Drakhian – High Zephyr Point

C’è tutto quello che serve per sognare, c’è tutto ed è perfetto così. Il disco che non ti aspetti, lo splendore che sogni di poter riassaporare che si manifesta in […]

C’è tutto quello che serve per sognare, c’è tutto ed è perfetto così.

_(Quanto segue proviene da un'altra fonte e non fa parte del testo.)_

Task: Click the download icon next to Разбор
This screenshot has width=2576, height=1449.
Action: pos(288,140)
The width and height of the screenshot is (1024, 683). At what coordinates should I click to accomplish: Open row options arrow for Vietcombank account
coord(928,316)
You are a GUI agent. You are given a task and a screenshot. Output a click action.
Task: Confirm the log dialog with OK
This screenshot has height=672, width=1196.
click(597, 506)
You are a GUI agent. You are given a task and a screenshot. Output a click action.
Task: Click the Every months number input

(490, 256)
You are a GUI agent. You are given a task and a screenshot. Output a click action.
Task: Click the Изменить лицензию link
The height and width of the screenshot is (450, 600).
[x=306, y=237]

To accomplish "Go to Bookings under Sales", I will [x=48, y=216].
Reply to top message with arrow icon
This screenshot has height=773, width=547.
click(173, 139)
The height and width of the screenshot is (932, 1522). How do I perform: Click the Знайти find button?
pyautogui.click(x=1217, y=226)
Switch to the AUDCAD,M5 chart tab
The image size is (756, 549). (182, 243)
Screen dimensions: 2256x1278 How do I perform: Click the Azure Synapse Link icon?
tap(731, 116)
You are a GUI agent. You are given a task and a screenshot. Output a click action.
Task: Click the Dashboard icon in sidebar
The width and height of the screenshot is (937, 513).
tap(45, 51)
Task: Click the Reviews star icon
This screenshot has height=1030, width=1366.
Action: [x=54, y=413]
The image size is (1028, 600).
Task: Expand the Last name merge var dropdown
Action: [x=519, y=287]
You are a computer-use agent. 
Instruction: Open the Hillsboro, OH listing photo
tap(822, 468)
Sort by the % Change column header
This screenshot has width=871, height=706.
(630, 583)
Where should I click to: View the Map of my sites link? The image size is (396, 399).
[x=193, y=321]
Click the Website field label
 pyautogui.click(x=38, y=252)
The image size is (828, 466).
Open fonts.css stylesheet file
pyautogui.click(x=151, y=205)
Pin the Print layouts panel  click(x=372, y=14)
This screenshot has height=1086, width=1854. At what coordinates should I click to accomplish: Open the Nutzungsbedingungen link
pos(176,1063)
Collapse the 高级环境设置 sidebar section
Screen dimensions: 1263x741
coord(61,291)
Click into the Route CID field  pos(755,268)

Il disco che non ti aspetti, lo splendore che sogni di poter riassaporare che si manifesta in tutta la sua potenza dirompente e melodica. Ci voleva Lord Drakhian (chi si ricorda dei mitici Griffar prima del loro ritorno saprà già cosa fare), ci voleva questa personale creatura (e se rimarrà unica, pazienza) per tornare su una “linea superiore”, black metal sulla falsariga di Naglfar, Dissection, Unanimated e Necrophobic, nomi capaci di rendere subito idea, l’unica differenza sarà quella di trovare sporadiche strutture care agli Immortal (vedasi The Awaken Dream e A New Sun Is Rising), giusto per ottenere un risultato un pizzico più accattivante.

High Zephyr Point è una turbina inarrestabile, l’intensità e la voglia di suonare questo tipo di musica sono talmente rilevanti da lasciare profondi e sentiti solchi interiori. Le chitarre non hanno mai voglia di prendersi delle pause  “dal meravigliare”, danno sempre il massimo senza mai scricchiolare sulla distanza. Il cantato diabolico è poi la ciliegina che serviva a sigillare la completa riuscita del prodotto, magnifico cantore d’ogni passaggio (quando arrivi a comporre riffs superiori del resto tutto diventa semplice), accresce e di molto il valore di un’opera grondante pura passione.
L’album non dura nemmeno poco a ben vedere (50 i minuti), ma la carica è talmente elevata che il tempo sembra fermarsi per andare a trovare pace tra le sue stesse spire, personalmente avrei pure retto di più, ma posso capire chi arriverà alla sua conclusione leggermente esausto (i gusti son gusti d’altronde, e a me questa roba fa sbrodolare come poche).

Basterebbe l’opener Eternal Flame per mandare tanti gruppi preventivamente in pensione, violenza e glaciale epicità si fondono in un tutt’uno magnifico, guarnito da metriche favolose. Ma la carrellata che ne segue sarà di quelle “pesanti”, il monolite sonoro è impossibile da scalfire già dalla seconda e vorticosa Hour of Regrets per arrivare ai passaggi leggermente più oscuri di The Awaken Dream (e anche qui mi devo prostrare davanti alla bontà vocale). Su un disco del genere non poteva mancare una breve strumentale acustica (l’orpello Sealed in a Winter Kiss), perfetta per “spezzare” emozioni con altre emozioni prima di ripartire composti, dal punto da dove si era rimasti con Shadow Empire. Sfarzosa, velenosa e irrequieta Splendor of the Night, un’altra gemma emozionale di altissimo livello. La rilassatezza arriva con la lenta e malinconica Moonrise Waltz (che gusto ancora una volta) prima di tornare al solito passo con Fierce as the Wind (c’è ancora bisogno di decantare la bellezza di chitarre e passaggi vocali?) e Wicked Past. Il finale regala la mia gemma personale A New Sun Is Rising, la canzone chiude in maniera inusuale marchiando a fuoco le orecchie con il suo andamento quasi “catchy” e d’effetto, insomma una vera chicca, una maniera maestosa per concludere le ostilità.

Se i gruppi tirati in ballo vi rimbalzano ancora in testa dopo anni e anni, se siete soliti conoscere anche le più nascoste realtà svedesi di un tempo, potreste comprendere ed aggiungervi al il mio entusiasmo per l’esordio del nome Drakhian. In caso contrario come per quasi ogni cosa un ascolto preliminare è dovuto, per testare la quantità di feeling che riuscirà a trasmettere High Zephyr Point.

E’ anche per questi momenti che mi ringrazio d’essere arrivato a sentire questa particolare fascia di musica estrema.